Rethinking Energy Security in the Philippines

From Vulnerability to Resilience

By Mehmet Enes Beşer

Energy security is the Philippines’ biggest policy challenge. Regardless of the grandiosity of the country’s energy master plans and reform packages, breakthroughs always result in an insecure and unacceptable energy complex. Periodic power outages, unaffordable electricity, over-reliance on imported fossil fuels, and under-investment in infrastructure spending are all symptoms of an energy arrangement that is unable to provide for national interests.
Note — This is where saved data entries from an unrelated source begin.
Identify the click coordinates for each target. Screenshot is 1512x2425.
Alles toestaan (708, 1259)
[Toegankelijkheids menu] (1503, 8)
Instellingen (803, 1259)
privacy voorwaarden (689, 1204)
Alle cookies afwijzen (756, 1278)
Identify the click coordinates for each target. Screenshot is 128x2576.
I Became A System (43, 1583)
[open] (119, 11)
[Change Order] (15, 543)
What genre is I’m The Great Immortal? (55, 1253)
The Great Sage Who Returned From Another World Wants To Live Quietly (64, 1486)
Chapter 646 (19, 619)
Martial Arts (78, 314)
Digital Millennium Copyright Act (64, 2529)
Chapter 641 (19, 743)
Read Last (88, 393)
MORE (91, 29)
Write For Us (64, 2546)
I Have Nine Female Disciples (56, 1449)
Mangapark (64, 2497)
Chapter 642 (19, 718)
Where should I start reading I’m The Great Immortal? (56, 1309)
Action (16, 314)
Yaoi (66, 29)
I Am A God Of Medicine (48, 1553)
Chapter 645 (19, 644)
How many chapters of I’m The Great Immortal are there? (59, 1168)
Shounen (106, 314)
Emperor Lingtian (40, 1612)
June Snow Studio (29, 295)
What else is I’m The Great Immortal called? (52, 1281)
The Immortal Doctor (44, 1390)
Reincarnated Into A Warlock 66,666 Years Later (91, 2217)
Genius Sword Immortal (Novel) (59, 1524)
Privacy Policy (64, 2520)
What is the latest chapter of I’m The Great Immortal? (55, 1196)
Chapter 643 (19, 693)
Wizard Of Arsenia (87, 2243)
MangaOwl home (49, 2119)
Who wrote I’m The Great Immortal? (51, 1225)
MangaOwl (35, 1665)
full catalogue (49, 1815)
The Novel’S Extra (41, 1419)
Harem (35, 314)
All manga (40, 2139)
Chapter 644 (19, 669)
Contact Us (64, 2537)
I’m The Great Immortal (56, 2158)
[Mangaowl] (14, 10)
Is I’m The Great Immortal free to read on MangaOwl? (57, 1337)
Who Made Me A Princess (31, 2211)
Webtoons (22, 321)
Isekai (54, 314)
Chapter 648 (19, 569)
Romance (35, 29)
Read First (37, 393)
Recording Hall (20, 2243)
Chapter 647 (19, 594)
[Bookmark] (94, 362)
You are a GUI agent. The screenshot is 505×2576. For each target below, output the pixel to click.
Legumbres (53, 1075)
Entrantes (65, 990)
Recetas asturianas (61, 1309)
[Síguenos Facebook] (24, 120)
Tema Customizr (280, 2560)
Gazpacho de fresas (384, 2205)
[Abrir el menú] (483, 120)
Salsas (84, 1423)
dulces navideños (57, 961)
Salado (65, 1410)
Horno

To a rapidly developing archipelagic nation vulnerable to weather, and a growing people with growing ambitions to industry, energy security is more than an engineering necessity—it is the foundation of economic robustness, national advancement, and sustainability.

An energy security reality for the Philippines based on indicators is a gloomy one. The country’s energy composition is still dominated by foreign oil and coal, putting it at peril of sharp sensitivity to global price shocks and disruptions to supply. More than half the nation’s energy is imported, and geopolitical tension—war in the Middle East or sea war in the South China Sea—can have a direct impact on price and availability. This is complemented by the lack of investment in local energy infrastructure, such as bad transmission, bad inter-island grid connection, and bad storage. Energy affordability is also a sector in critical stress. The Philippines boasts one of the highest electricity rates in Southeast Asia—tough on the consumer and the small entrepreneur in general.

Price distortions also occur from the cost of fuel importation, but also from generation inefficiency, transmission loss, and antiquated policy structure that is anticompetitive. To the billions of Filipinos mired in energy poverty, particularly the periphery and off-grid communities, such structural vulnerabilities are translated into concrete and enduring suffering. Reliability and availability also define the energy security dilemma. Despite mounting aggregate levels of electrification, most of the country is still under the unreliability of supply, load-shedding, and rolling blackouts—particularly during peak demand or natural calamity. The disruptions have a role not just in economic life and public service but lie behind popular dissatisfaction with the ability of the state to provide basic infrastructure. To counter such multi-sided weaknesses, both two-pronged strategies must be pursued: active domestic policy initiative and selective foreign investment.

Domestic policy reform domestically must be directed towards diversification, decentralization, and deregulation.

The 2008 Renewable Energy Act provided the nation with the long-awaited platform, but appalling implementation has tainted it. A more aggressive roll-out of renewable energy—solar, wind, and geothermal—can decouple the nation from imports while being consistent with the nation’s climate ambitions. Regulation policies should be streamlined to reduce bureaucratic hurdles and project clearance periods. Grid modernization is also required. Increased inter-island linkage, system stability, and application of smart grid technology can yield more efficient and stable power supply. Of equal significance is the promotion of distributed generation—like rooftop solar and microgrids—to respond to the country’s island nature. Policy, however, will not be enough to bridge the energy security gap.

The Philippines needs to draw in large foreign investment to close the infrastructure gap and build clean energy capacity.

Fortunately for the country, reforms like the recent signing into law of 100% foreign equity in renewable energy projects have been sending positive signals to foreigners. Much more, however, has to be done to de-risk investment, including improving transparency, ensuring contracts are fulfilled, and creating bankable public-private partnership models. Clean tech collaborations with clean tech powers, i.e., the EU, Japan, and South Korea, can go a great distance as far as finance and knowledge flows are concerned. Multilateral development banks, i.e., the Asian Development Bank and the Green Climate Fund, have windows of concession finance and blended finance instruments available to them. This kind of mobilization of those off-budget devices has to be accompanied by institution building in the interest of a guarantee of responsibility, efficiency, and harmony with medium- and long-term planning policies. The Philippines should also value the regional aspect of energy security. ASEAN plans for energy cooperation like the ASEAN Power Grid and the Trans-ASEAN Gas Pipeline are cross-border energy trade and infrastructure development plans of cooperation. More involvement with these programs would decrease loneliness and allow greater access to local sources of energy.

Conclusion

The Philippine energy security environment, by key indicators, is institutionally fragile. Within those frailties is the prospect of reimagining the country’s future in energy. With bold policy reform, sound governance, and strategic foreign investment, the Philippines can reshape itself from a loosely anchored, import-dominated regime to one that is secure, inclusive, and sustainable.

In the process, not only is the country doing itself a cost savings, but it’s also becoming more climate and geopolitical shock resilient. Energy security isn’t lights staying on—it’s powering a nation’s journey to prosperity. The moment is now.